There was curiosity.
There was drama.
Then again, when isn't there drama?

And there was the husband. His hands bloody. His shirt bloodied.

Gentle. Calm. Efficient.

Mercy-full. Grace-full.

Even in spite of her bad choice which resulted in a rough consequence, the husband was that little girl's hero on Monday night.

He was my hero on Monday night.

You see, I don't do so well with blood. Especially when it has to do with the mouth. I have what I like to call a mouth phobia. The husband is charged with taking our girls to the dentist because I really don't like stuff that deals with the mouth. I get a serious case of the heebie jeebies smattered with a large dose of what often feels like panic and served with a small side of fear.

So when that girl plunged to the floor in all her diva drama and I realized that we had an event when I saw the blood, I sent the Eldest outside to get the husband. As I picked up my broken girl and carried her to the kitchen grabbing towels and wash cloths out of drawers on my way, I soothed her with mama-murmurings and waited for the cavalry.

And the cavalry fixed her right up; the husband is getting quite experienced at handling these kinds of things.

And three days later, her lip looks almost normal from the outside. The inside is a different matter.

And three days later, I'm reminded of how God deals with us when we make rotten or dire or straight up bad choices and we have mighty big consequences and He doesn't leave us to get what we rightfully deserve.

Instead He walks even that broken road with us. 
The road we willfully choose after we have ignored all of His warnings and cautions.
That road where we frolick right into that deep dark hole and there just don't seem to be band aids big enough to cover our scrapes and bruises.
After we have ignored His Truth because we are sometimes just a little bit...well...dumb.
Yeah, He walks even that road with us.



And instead of His wrath because we made a bad choice, He offers us His grace.

Instead of judgement, He offers us His mercy.

Instead of leaving us to get our just desserts, He offers us a new rag, a clean rag if we will but give Him our bloodied one.

And the thing with God, He's more concerned with our insides, with our heart, with our brokenness, than with our outsides.

He's not impressed with out facades and our masks and our pretending. He's not moved by our false bravado or our excuses or our justifications.

Nope, He wants the real deal and that real deal is found on the inside.

K's lip inside her mouth is probably a more accurate gauge of how her lip is healing, of how her heart is mending than how it looks on the outside. I mustered up some courage and I pulled her fat, puffy, swollen lip down and I looked at the mangled mess of her lip on the inside. And I admit, I squirmed a bit squeamish.

Aren't we all just a bit mangled and bloodied and maimed on the inside?

Aren't we all a bit of a mess on the inside trying to hold it fast together on the outside with nothing but a bit of flimsy twine or old, dried up rubber bands?

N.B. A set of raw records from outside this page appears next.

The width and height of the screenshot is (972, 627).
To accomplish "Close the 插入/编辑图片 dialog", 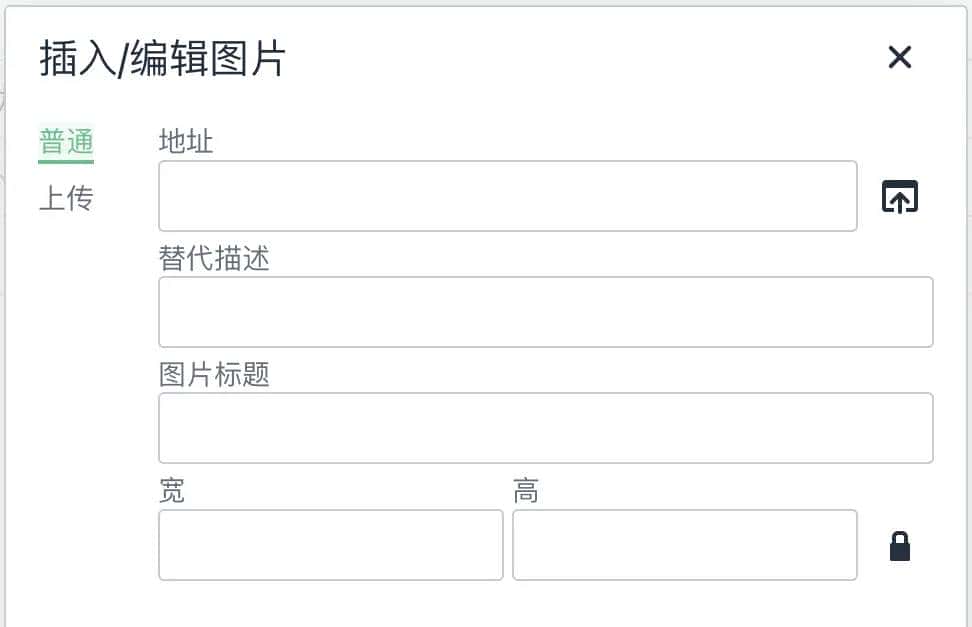I will pos(899,57).
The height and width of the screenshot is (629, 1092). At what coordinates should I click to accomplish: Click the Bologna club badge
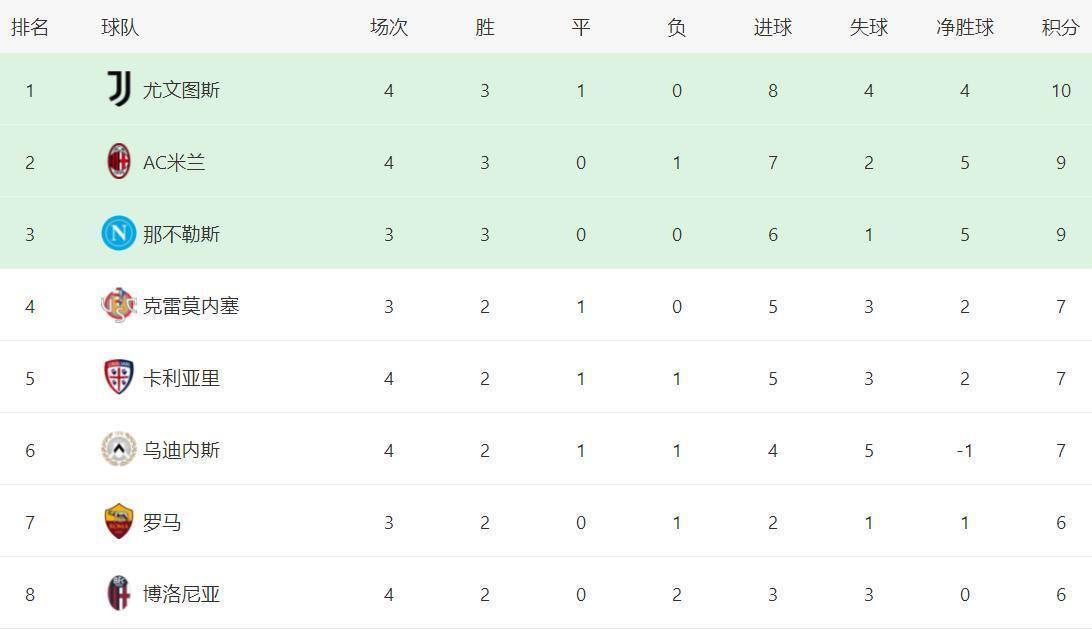point(119,594)
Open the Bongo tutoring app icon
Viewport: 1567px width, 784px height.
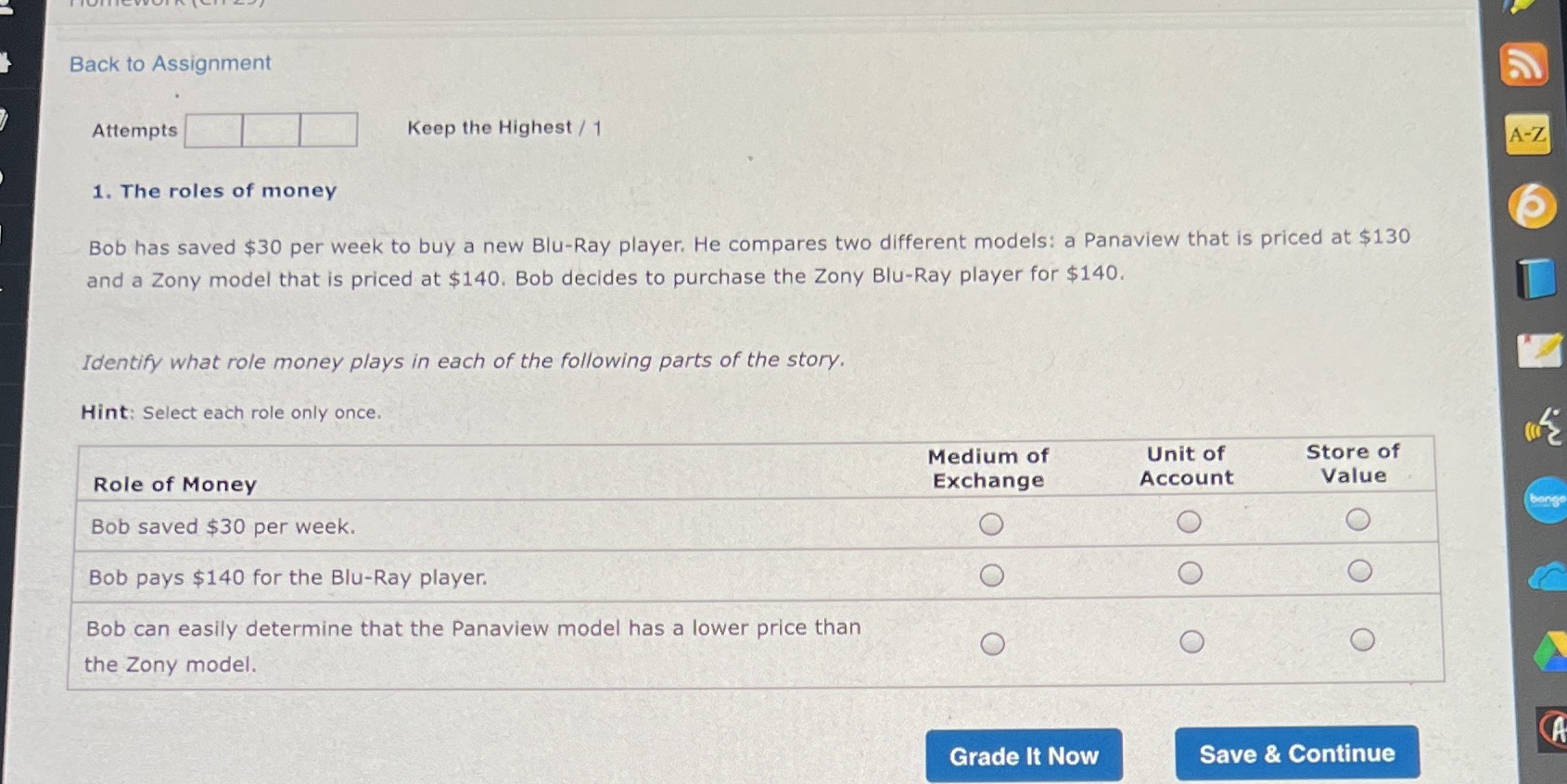(x=1541, y=499)
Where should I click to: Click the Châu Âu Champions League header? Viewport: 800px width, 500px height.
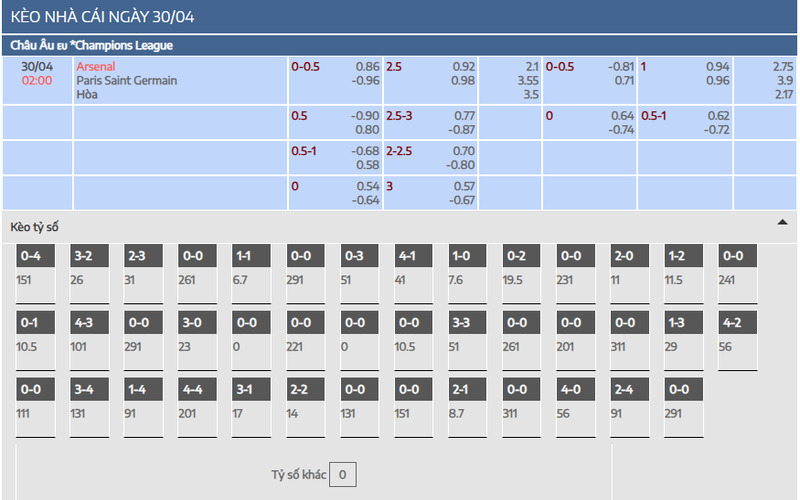(92, 45)
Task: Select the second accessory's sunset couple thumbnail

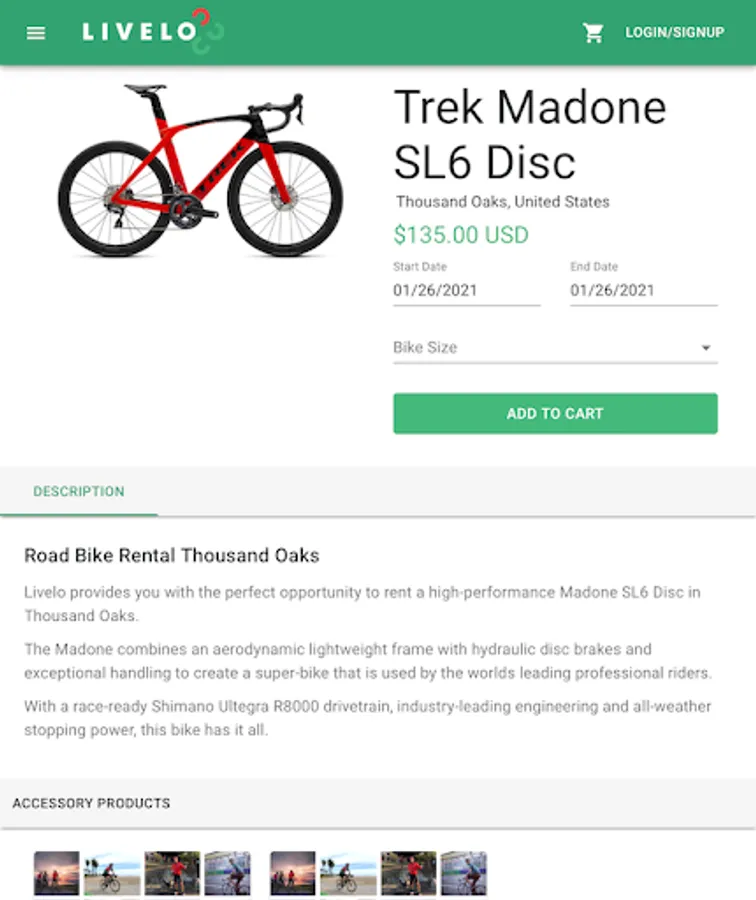Action: tap(293, 873)
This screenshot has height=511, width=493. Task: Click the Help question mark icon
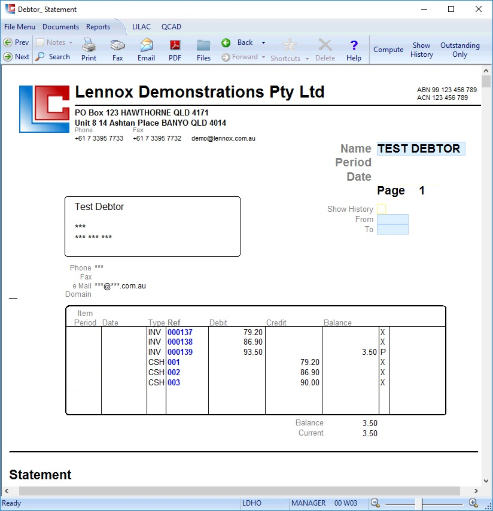pos(354,45)
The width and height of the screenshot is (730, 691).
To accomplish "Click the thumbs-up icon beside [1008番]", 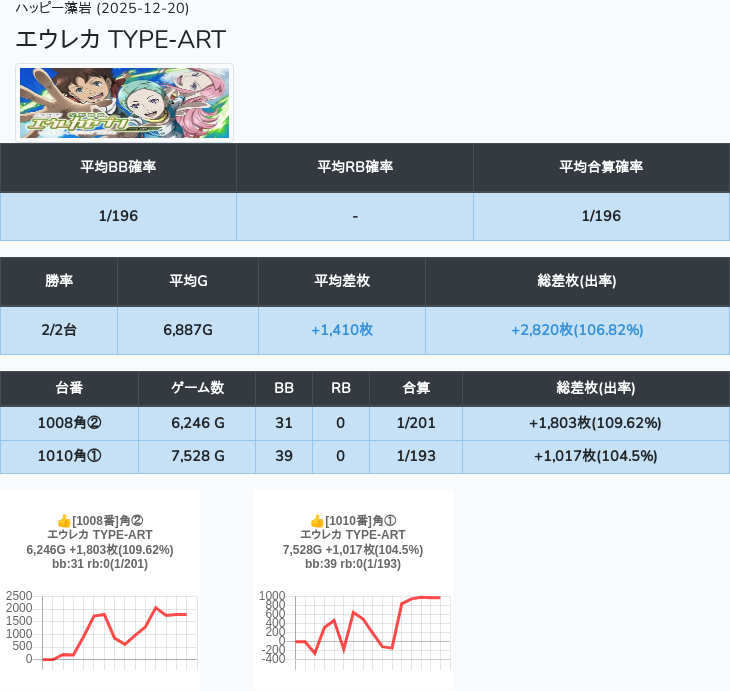I will pos(64,521).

Aren't we all creatively contriving our next mask, our next facade, to cover up and hide our broken bits? 

We don't take spills and come out whole. 
We come out wounded.
We come out broken and bloodied and raw, too.
Scabbed and scarred and warrior wounded.
And Jesus takes all of that and offers us new, clean rags. 
Beauty for our ashes. Joy in our despair. Healing for our suffering. 
Mercy when we don't deserve it. Grace to wash over all of it.

K will have another scar to add to her growing collection.
Another scar to serve as a reminder of the power of her choices.
Another lesson to add to her growing repertoire.

But here's the thing about scars--they are grace indicators. They are landing strips of healing.
They are signs of growth. Of Jesus working.
They are signs of lessons, hopefully learned deep in the depths of our hearts so that what we learn would be an overflowing out of our hearts. 
They are signs that while we may have fallen, we got back up.

We might bear scars, but our scars become reminders of Jesus' scars. And His scars cover our own brokenness, heal our woundedness, not so we forget our brokenness, but so that we can move forward and be messengers of God's grace in the midst of our brokenness.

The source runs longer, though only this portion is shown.